── Data to examine ──
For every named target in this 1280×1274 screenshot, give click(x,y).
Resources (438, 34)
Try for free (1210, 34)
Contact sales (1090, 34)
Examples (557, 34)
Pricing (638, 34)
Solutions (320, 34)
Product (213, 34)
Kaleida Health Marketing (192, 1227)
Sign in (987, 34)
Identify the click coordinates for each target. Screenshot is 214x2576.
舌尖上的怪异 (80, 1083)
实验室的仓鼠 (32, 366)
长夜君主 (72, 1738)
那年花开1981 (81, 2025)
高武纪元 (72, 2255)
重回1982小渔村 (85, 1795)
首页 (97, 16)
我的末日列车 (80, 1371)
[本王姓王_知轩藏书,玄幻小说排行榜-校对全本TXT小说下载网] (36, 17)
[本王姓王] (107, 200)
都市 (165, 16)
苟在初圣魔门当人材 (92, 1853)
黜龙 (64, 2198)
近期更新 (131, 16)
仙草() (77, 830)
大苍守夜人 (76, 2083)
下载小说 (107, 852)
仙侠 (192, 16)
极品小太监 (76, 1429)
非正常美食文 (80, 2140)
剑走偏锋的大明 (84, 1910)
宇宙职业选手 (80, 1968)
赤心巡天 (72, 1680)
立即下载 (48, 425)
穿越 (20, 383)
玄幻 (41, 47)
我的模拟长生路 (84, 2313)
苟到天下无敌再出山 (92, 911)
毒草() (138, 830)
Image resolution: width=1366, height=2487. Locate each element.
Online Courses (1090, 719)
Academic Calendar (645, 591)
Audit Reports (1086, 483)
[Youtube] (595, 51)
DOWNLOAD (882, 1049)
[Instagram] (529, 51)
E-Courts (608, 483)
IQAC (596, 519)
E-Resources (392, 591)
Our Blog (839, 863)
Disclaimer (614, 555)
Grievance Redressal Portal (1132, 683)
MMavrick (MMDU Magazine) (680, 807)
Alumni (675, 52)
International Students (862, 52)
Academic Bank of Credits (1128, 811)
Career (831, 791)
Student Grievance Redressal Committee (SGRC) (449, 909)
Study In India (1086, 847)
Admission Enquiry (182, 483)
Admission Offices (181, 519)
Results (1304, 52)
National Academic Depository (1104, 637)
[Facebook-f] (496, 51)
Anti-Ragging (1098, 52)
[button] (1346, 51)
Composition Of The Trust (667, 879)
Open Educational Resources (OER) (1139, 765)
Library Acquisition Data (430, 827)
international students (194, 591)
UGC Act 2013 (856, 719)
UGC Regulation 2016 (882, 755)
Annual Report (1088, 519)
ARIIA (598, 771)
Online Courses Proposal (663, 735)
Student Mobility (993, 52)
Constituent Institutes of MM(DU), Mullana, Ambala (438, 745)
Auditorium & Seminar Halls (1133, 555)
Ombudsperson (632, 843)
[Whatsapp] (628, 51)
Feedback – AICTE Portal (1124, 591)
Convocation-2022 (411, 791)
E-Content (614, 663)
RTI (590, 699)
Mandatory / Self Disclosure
───
Task directions =>
What you give back should be exactly the lines of the data above from the line with "实验室的仓鼠 (32, 366)" through the line with "International Students (862, 52)", both of those included, and nothing more.

Problem solution =>
实验室的仓鼠 (32, 366)
长夜君主 (72, 1738)
那年花开1981 (81, 2025)
高武纪元 (72, 2255)
重回1982小渔村 (85, 1795)
首页 (97, 16)
我的末日列车 (80, 1371)
[本王姓王_知轩藏书,玄幻小说排行榜-校对全本TXT小说下载网] (36, 17)
[本王姓王] (107, 200)
都市 (165, 16)
苟在初圣魔门当人材 (92, 1853)
黜龙 (64, 2198)
近期更新 (131, 16)
仙草() (77, 830)
大苍守夜人 (76, 2083)
下载小说 (107, 852)
仙侠 (192, 16)
极品小太监 (76, 1429)
非正常美食文 (80, 2140)
剑走偏锋的大明 (84, 1910)
宇宙职业选手 (80, 1968)
赤心巡天 (72, 1680)
立即下载 (48, 425)
穿越 (20, 383)
玄幻 (41, 47)
我的模拟长生路 (84, 2313)
苟到天下无敌再出山 (92, 911)
毒草() (138, 830)
Image resolution: width=1366, height=2487. Locate each element.
Online Courses (1090, 719)
Academic Calendar (645, 591)
Audit Reports (1086, 483)
[Youtube] (595, 51)
DOWNLOAD (882, 1049)
[Instagram] (529, 51)
E-Courts (608, 483)
IQAC (596, 519)
E-Resources (392, 591)
Our Blog (839, 863)
Disclaimer (614, 555)
Grievance Redressal Portal (1132, 683)
MMavrick (MMDU Magazine) (680, 807)
Alumni (675, 52)
International Students (862, 52)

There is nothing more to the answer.